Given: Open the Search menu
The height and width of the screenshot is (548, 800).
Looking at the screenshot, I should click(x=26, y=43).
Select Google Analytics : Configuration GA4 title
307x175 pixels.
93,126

[Work to be completed] Reproduce the entries above in full, verbatim.

[Solution for this exercise]
Given: Open the Search menu
The height and width of the screenshot is (548, 800).
Looking at the screenshot, I should click(x=26, y=43).
Select Google Analytics : Configuration GA4 title
307x175 pixels.
93,126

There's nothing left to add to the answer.